Significant variations have not been observed in the population of phytoplankton as well as zooplankton after mass bathing, however, phytoplankton showed a significant positive correlation with DO (r = 0.321, P<0.01), hardness (r = 0.351, P<0.01) and a negative correlation with BOD (r = -0.328, P<0.01)and PO4 (r = -0.362, P<0.01; r = -0.352, P,0.01). These correlation values indicates that DO is the promoting factor and BOD and PO4 are the limiting factors for the plankton population. Plankton also showed a positive correlation with conductivity along with hardness, it may be attributed to more the dissolved nutrients in water, more will be the conductivity and hardness hence more will be the plankton population whereas zooplankton showed a positive correlation with chloride (r = 0.278, P<0.05) that is also in conformation with Sadguru et al. (2001).

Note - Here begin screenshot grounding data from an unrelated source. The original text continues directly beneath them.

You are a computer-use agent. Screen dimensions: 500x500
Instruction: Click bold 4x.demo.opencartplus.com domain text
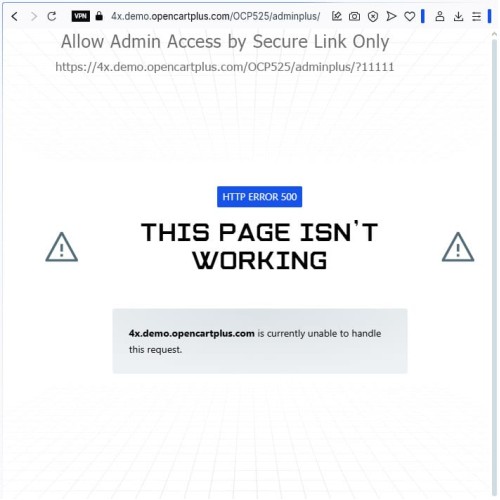point(192,333)

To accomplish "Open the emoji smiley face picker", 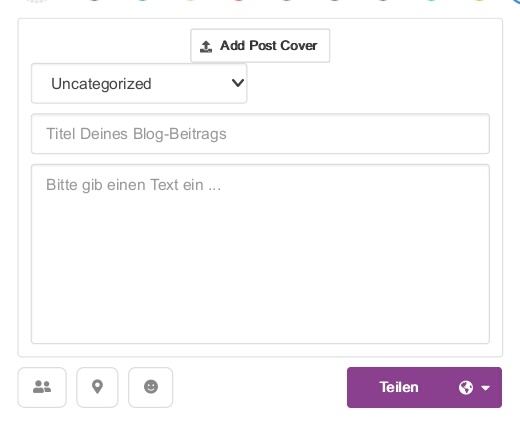I will (151, 387).
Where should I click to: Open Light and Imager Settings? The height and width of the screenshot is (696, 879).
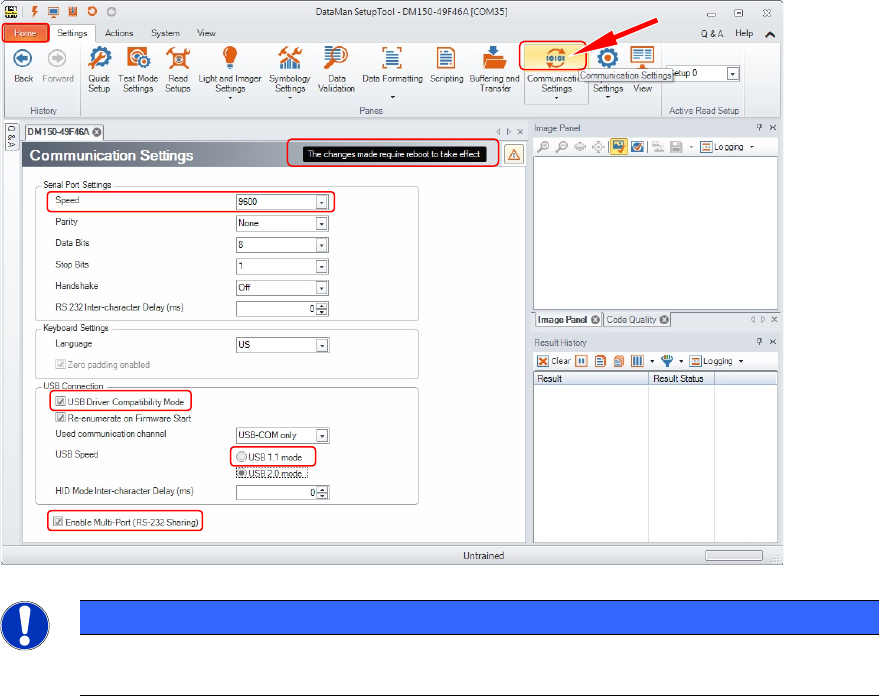[x=229, y=68]
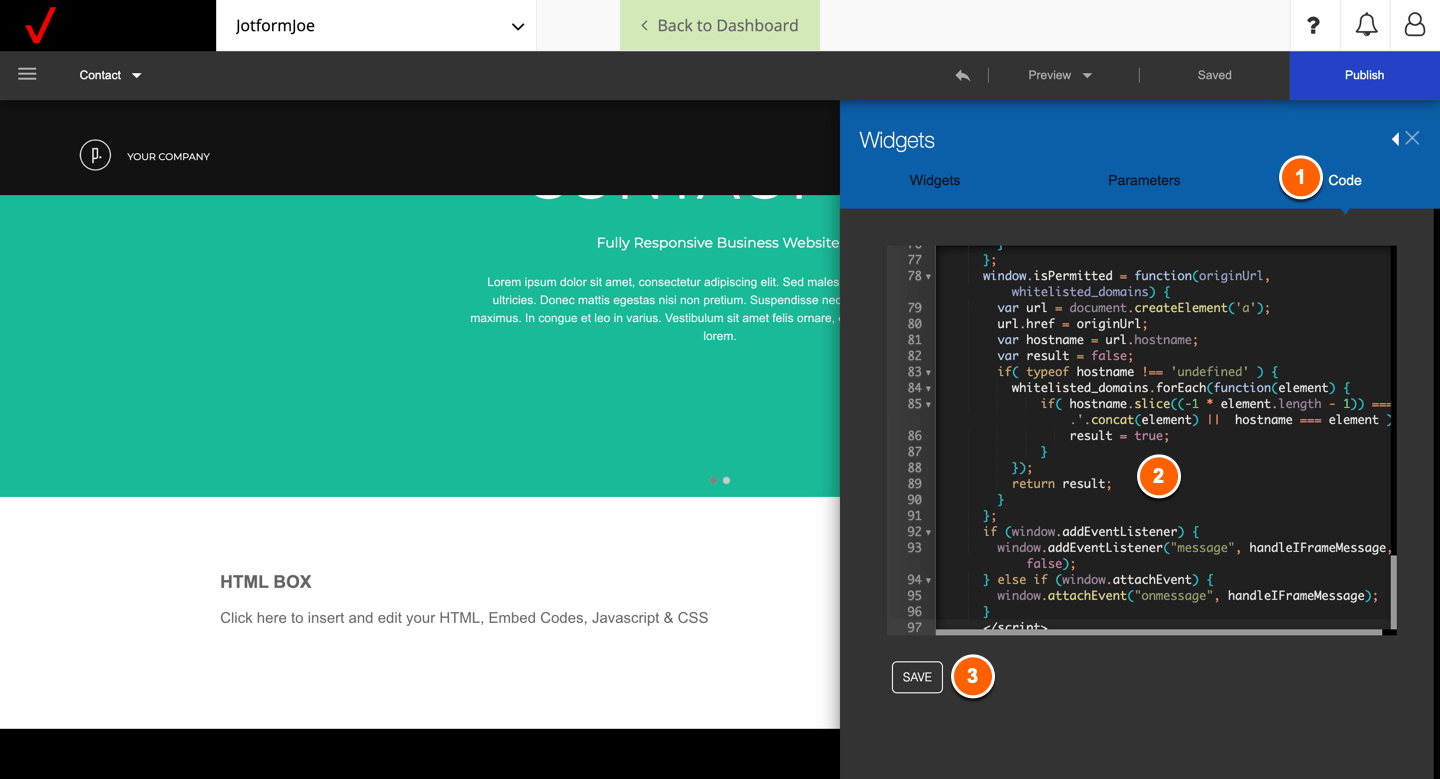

It may be attributed to the presence of organic matter of animal origin and this organic matter may serve as a food for the zooplankton. Decrease in the species diversity index of phytoplankton was noticed after the dip may be due to their positive correlation with pH (r = 0.364, P<0.01) because decrease in the pH has been recorded after bathing. A decrease in the SDI of zooplankton has also been noticed it may be due to their inverse relationship with PO4 (r = -0.324, P<0.01) that has been found to be increased after bathing. Water quality index value has been found to be 88 before amavasya. Hence, the water of the tank is good in water quality status according to Oram (2007) but after mass bathing; it was found to be decreased i.e. 74, which tell us about the deterioration of the water quality after mass bathing. Dendogram (Fig.2) based on cluster analysis (MVSP) showed the station wise complete linkage between different parameters clearly revealing the values at station S-1 where minimum or less bathing occurs.

CONCLUSION

The study clearly depicted that the mass bathing during amavasya, tends to change the overall ecology of the tank by significantly decreasing DO and water quality index, increasing ammonia, BOD, hardness, total solids and available phosphates. The effects were further clear by showing a decline in species diversity of indwelling planktons. The conditions are not worst, so the proper legislative efforts can improve it, therefore it is recommended:

  • To disinfect the water time to time.
  • To educate the rural pilgrims to prohibit the acts which deteriorate the water quality.
  • To construct more toilets in the vicinity of the Sarovar.
  • To use such temple ponds as conservation site for wild stock of important vulnerable fish species.